(A run of rows)
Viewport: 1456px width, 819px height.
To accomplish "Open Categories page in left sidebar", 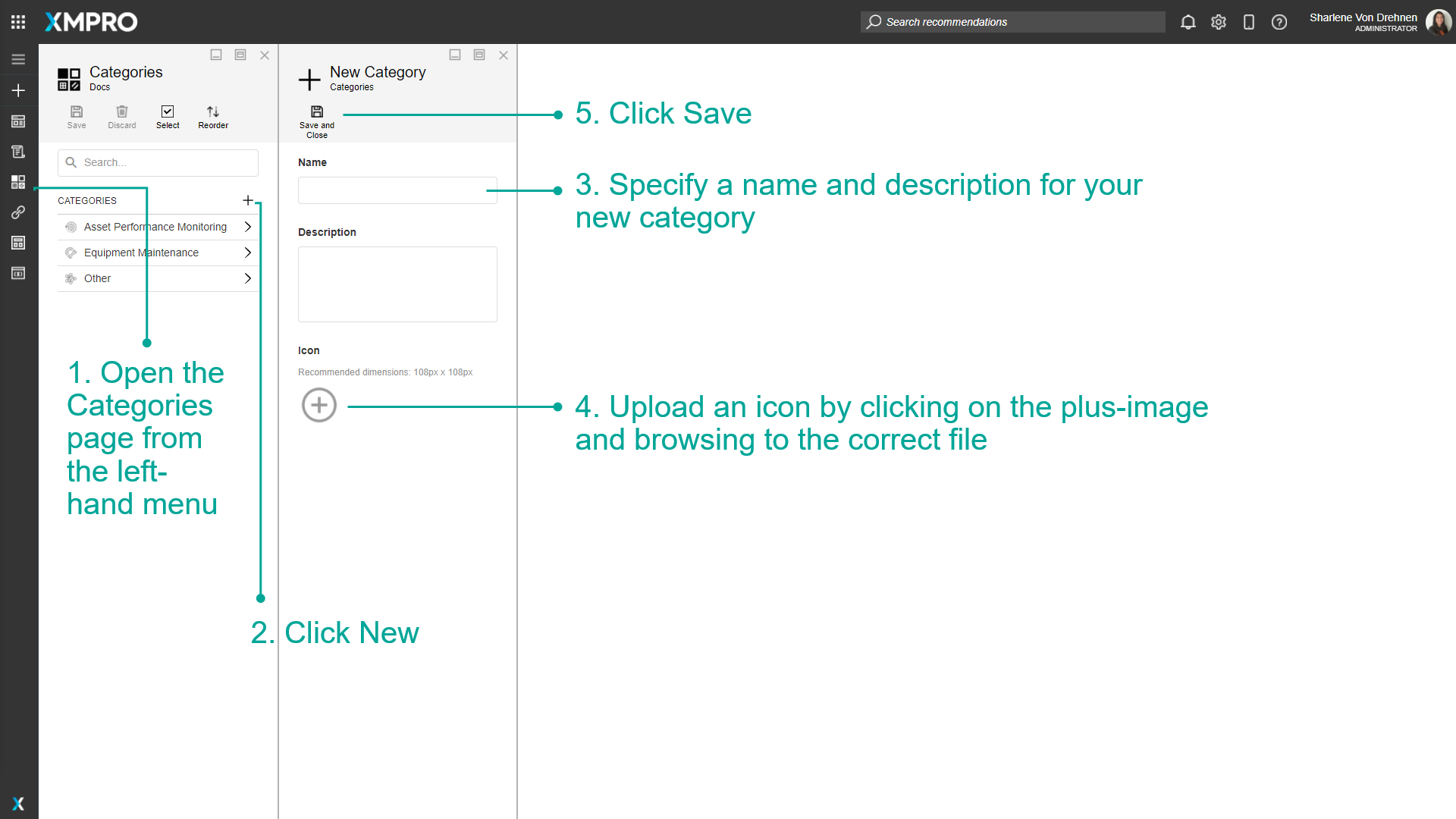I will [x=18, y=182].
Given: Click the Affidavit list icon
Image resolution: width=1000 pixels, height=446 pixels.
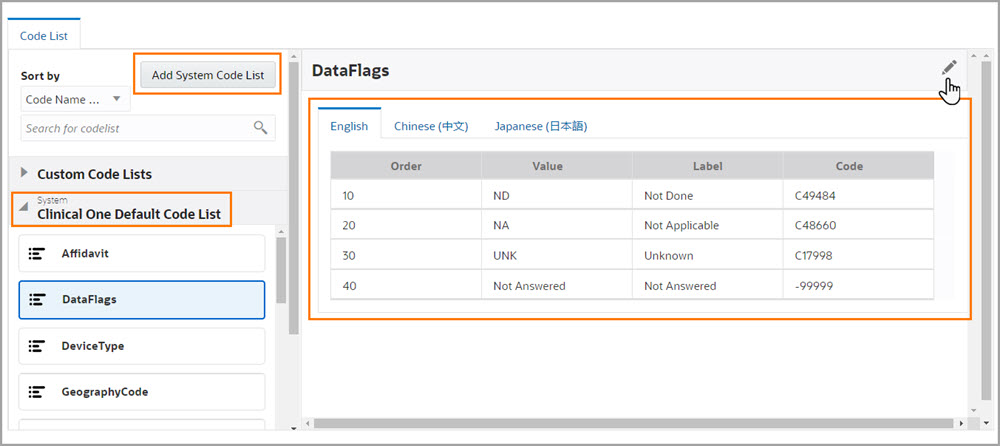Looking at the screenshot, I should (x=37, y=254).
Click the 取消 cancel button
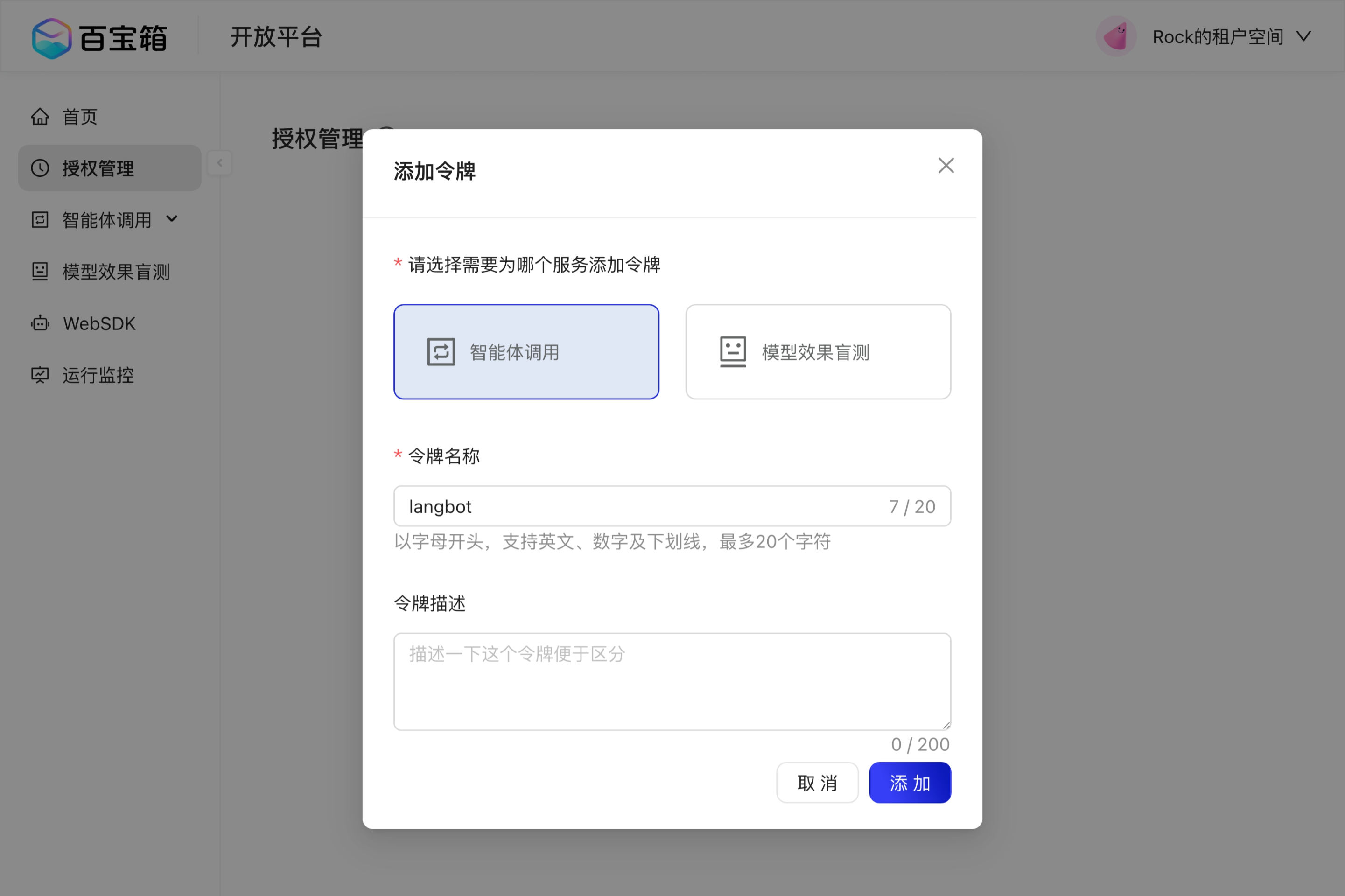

**Task to carry out:**
Copy back the rows from the line containing "Given: Click the Affidavit list icon" through the end of the rows, keeping both of those lines and everything between. Leave out the pictures.

**Task response:**
Given: Click the Affidavit list icon
Image resolution: width=1000 pixels, height=446 pixels.
Looking at the screenshot, I should (x=37, y=254).
Click the 取消 cancel button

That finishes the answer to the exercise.